__EXCERPTED RECORDS__.
■ ■ ■ ■
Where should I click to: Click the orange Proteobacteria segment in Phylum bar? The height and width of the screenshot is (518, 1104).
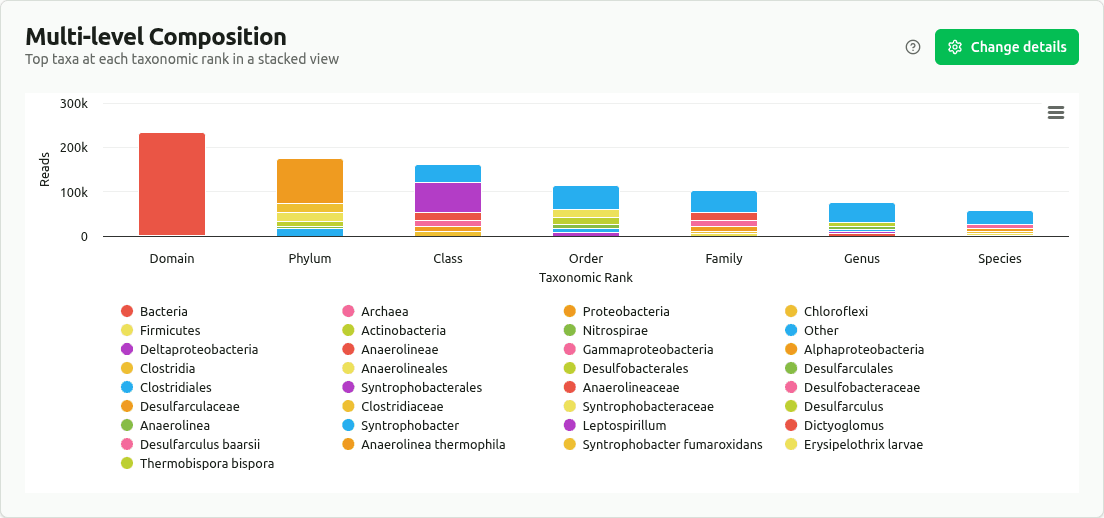click(x=310, y=181)
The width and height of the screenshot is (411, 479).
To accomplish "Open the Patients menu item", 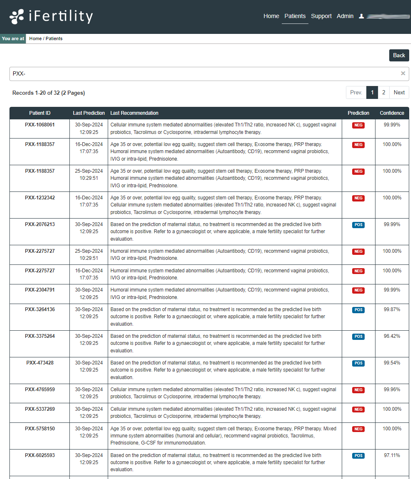I will pyautogui.click(x=295, y=16).
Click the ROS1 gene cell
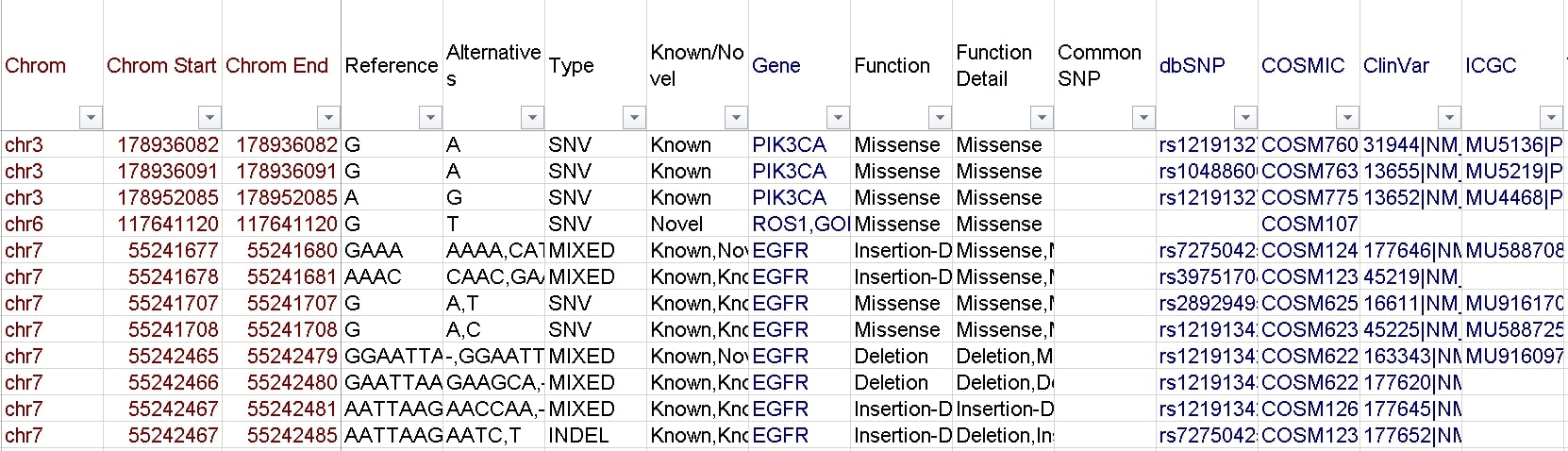The image size is (1568, 451). click(x=800, y=225)
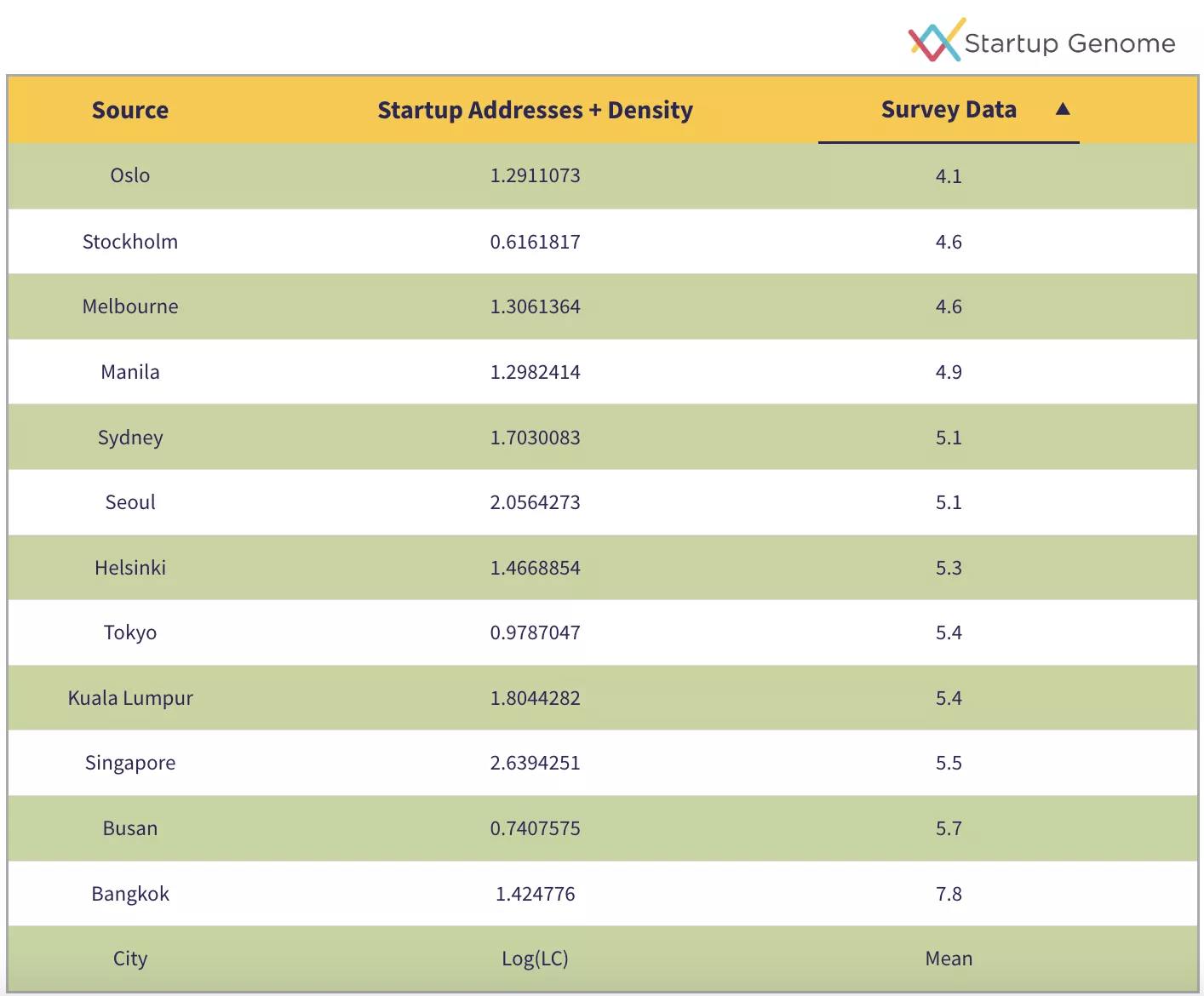Click the Startup Genome text
Image resolution: width=1204 pixels, height=996 pixels.
(x=1069, y=43)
■ ■ ■ ■
__WHAT NEEDS TO BE DONE__. Reproduce only the lines from the first line of the entries through the line containing "The width and", exactly and with both ends kept. Omit the pictures.

__SOLUTION TO THIS EXERCISE__.
Where should I click to: Click the orange Proteobacteria segment in Phylum bar? The height and width of the screenshot is (518, 1104).
click(x=310, y=181)
The width and height of the screenshot is (411, 479).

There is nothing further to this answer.